El Departamento de Energía de EE.UU. anunció el lunes que, tras completar un estudio sobre el impacto de nuevas exportaciones de gas natural licuado (GNL), comenzará a aprobar o rechazar solicitudes de permisos para exportar a países sin acuerdos de libre comercio con EE.UU.
En 2024, el gobierno de Joe Biden pausó estas aprobaciones para evaluar su impacto ambiental y en los precios del gas. Actualmente, varios proyectos de exportación de GNL están a la espera de aprobación, incluyendo una planta de 16,5 millones de toneladas anuales en Lake Charles, Luisiana, de Energy Transfer, y las instalaciones de mediana escala 8 y 9 de Cheniere Energy en Texas.

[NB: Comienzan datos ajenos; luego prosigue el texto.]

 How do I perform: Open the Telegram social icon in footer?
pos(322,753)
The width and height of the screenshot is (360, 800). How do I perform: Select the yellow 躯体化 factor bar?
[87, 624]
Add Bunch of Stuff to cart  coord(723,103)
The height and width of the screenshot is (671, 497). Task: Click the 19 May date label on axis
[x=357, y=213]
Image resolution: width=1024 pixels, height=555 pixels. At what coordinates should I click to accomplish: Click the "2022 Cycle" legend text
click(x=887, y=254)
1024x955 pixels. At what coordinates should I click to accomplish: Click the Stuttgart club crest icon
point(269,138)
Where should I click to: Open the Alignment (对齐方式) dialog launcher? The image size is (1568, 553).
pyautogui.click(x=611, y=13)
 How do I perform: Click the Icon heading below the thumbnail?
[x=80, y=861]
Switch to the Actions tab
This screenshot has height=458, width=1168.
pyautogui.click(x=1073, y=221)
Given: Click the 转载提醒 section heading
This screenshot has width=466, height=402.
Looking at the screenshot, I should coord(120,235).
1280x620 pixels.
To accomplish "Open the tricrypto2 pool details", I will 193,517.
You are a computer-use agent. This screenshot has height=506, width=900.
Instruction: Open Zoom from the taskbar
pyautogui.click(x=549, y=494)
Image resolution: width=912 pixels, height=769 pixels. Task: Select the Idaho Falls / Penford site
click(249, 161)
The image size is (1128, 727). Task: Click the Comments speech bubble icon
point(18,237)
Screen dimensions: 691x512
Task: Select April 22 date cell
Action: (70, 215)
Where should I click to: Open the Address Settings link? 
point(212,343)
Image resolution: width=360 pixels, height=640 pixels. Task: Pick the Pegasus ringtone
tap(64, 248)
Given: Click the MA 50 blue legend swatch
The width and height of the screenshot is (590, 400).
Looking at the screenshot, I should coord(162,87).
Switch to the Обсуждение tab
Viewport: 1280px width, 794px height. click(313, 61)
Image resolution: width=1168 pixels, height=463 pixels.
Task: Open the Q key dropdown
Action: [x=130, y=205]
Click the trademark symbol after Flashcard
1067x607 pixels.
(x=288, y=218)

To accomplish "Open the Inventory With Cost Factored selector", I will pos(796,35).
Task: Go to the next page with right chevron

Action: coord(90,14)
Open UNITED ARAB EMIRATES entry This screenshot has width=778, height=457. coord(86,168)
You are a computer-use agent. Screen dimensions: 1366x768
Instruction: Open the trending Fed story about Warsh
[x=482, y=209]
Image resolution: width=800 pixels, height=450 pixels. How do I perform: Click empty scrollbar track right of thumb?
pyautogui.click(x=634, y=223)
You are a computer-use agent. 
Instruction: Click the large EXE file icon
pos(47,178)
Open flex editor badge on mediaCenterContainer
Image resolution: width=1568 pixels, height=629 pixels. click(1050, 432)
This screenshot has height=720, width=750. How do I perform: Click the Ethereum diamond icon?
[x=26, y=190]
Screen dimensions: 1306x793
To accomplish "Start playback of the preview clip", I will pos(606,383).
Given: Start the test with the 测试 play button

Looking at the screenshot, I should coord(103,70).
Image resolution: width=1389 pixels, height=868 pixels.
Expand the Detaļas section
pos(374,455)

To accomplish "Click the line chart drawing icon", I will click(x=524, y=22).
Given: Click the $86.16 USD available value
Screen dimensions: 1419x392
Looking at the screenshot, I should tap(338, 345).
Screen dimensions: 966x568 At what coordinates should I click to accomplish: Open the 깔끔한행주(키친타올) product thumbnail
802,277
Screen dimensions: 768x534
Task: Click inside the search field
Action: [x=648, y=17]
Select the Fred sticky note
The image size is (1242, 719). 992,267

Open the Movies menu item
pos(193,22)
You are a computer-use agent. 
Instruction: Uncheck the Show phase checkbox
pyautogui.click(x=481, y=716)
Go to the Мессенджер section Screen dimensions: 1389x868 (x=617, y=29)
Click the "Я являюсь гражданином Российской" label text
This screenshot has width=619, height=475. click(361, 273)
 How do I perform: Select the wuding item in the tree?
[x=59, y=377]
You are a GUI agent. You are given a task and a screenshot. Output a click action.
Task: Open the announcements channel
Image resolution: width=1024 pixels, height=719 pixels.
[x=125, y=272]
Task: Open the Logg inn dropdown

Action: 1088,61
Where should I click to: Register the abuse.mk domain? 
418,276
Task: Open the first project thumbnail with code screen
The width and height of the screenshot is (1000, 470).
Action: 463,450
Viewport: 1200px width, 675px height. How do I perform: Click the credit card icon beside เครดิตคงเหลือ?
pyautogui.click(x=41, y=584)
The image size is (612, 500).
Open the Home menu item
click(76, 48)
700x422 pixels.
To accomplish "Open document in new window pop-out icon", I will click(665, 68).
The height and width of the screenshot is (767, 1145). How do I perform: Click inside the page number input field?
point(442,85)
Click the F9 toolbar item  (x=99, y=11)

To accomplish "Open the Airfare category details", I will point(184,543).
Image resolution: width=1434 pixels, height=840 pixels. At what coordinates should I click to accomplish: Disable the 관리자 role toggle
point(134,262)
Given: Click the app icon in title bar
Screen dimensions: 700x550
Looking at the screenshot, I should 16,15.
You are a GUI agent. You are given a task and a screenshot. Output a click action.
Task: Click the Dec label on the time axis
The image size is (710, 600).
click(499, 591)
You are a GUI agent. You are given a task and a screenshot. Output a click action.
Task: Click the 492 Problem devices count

Cheniere expresó confianza en obtener las aprobaciones necesarias antes de la decisión final de inversión a finales de este año.
Sin embargo, varios grupos ambientalistas criticaron la decisión, acusando al Departamento de ignorar hallazgos clave del informe, como el aumento de los precios mayoristas de gas en EE.UU. y el impacto en los esfuerzos contra el cambio climático. Mahyar Sorour, del Sierra Club, afirmó: “Las exportaciones de GNL no solo incrementan los costos energéticos para los estadounidenses, sino que afectan gravemente a las comunidades de primera línea, agravan problemas de salud pública y empeoran la crisis climática”.